Op-Eds Opinion

Mamata Banerjee vs. ECI: Why Bangladesh’s ‘Stamp and Stuff’ Model is the New ‘Free and Fair’

If you have seen the viral videos from the recent Bangladesh elections, you witnessed a level of efficiency that would put any corporate employee to shame. In one clip, a polling agent—let’s call him the “human voting machine”—grabs a booklet of ballot papers. With the speed of a college student copying an assignment five minutes before the deadline, he stamps them, folds them, and stuffs them into the box. He didn’t need a voter. He didn’t need a queue. He was the voter, the verifier, and the winner, all in one.

To most of us, this looked like the bad old days of booth capturing. But to West Bengal Chief Minister Mamata Banerjee, it apparently looked like “Free and Fair.”

“See how Bangladesh conducted free and fair polls,” she lectured the Election Commission of India (ECI) recently, while blasting the ongoing voter list revision in her state. “But here is a conspiracy to destroy democracy.”

------------

◆ REQUIREMENT 1:
Name the roles that the op-ed says the polling agent filled all at once.
◆ REQUIREMENT 2:
Quote the op-ed word for word between "If you have" and "all in one.", inclusive.
The listing is separate material, unconnected to the op-ed.

------------

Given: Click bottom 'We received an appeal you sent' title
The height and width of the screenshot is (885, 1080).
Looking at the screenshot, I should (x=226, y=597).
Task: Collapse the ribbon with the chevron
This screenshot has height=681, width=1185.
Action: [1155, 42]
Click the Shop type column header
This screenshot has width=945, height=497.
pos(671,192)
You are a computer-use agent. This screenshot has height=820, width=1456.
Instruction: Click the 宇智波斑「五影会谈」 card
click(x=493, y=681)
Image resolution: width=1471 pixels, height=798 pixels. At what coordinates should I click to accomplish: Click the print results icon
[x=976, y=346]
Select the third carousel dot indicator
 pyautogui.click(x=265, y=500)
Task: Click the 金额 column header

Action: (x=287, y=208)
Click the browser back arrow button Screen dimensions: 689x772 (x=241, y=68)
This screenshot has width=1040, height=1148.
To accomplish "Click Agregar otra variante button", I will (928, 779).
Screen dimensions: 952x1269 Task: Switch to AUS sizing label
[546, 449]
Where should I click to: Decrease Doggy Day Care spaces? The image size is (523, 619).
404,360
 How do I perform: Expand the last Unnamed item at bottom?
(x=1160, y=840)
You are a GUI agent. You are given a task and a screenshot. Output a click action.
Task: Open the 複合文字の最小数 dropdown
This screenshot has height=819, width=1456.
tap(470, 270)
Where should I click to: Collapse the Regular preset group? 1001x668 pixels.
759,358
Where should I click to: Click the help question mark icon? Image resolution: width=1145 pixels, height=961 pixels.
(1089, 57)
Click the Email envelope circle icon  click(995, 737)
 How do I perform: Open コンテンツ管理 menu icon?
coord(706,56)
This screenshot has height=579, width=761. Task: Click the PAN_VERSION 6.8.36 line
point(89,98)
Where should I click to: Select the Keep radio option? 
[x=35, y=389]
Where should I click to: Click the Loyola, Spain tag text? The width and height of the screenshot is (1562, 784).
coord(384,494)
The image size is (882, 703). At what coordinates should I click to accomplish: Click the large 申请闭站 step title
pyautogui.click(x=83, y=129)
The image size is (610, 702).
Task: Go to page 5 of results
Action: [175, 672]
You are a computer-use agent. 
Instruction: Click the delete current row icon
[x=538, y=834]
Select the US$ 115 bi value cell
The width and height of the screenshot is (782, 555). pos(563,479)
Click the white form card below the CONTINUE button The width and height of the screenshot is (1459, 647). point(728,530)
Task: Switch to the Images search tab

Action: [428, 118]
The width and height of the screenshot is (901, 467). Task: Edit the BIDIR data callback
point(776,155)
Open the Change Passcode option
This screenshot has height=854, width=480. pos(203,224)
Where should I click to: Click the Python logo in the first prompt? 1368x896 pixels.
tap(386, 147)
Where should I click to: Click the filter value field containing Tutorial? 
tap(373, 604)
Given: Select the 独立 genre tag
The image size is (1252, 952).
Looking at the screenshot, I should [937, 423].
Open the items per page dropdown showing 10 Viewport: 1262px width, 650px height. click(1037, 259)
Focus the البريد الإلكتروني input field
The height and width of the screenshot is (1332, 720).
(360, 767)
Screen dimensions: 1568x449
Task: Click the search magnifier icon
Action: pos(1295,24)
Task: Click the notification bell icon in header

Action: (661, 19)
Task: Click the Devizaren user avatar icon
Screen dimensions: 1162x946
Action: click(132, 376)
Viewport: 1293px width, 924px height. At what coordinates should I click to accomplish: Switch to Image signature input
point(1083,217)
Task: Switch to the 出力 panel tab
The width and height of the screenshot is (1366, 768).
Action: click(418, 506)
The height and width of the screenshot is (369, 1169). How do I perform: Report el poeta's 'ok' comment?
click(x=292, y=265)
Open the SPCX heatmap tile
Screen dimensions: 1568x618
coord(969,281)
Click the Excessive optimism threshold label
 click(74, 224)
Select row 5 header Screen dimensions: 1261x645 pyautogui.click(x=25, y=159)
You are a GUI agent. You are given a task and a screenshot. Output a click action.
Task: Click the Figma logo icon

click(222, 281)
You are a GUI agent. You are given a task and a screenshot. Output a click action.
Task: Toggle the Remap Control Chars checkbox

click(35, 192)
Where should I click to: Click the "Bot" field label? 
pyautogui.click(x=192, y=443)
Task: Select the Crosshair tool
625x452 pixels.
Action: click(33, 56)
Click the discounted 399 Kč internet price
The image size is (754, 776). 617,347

------------

◆ TASK RESPONSE 1:
The voter, the verifier, and the winner.

◆ TASK RESPONSE 2:
If you have seen the viral videos from the recent Bangladesh elections, you witnessed a level of efficiency that would put any corporate employee to shame. In one clip, a polling agent—let’s call him the “human voting machine”—grabs a booklet of ballot papers. With the speed of a college student copying an assignment five minutes before the deadline, he stamps them, folds them, and stuffs them into the box. He didn’t need a voter. He didn’t need a queue. He was the voter, the verifier, and the winner, all in one.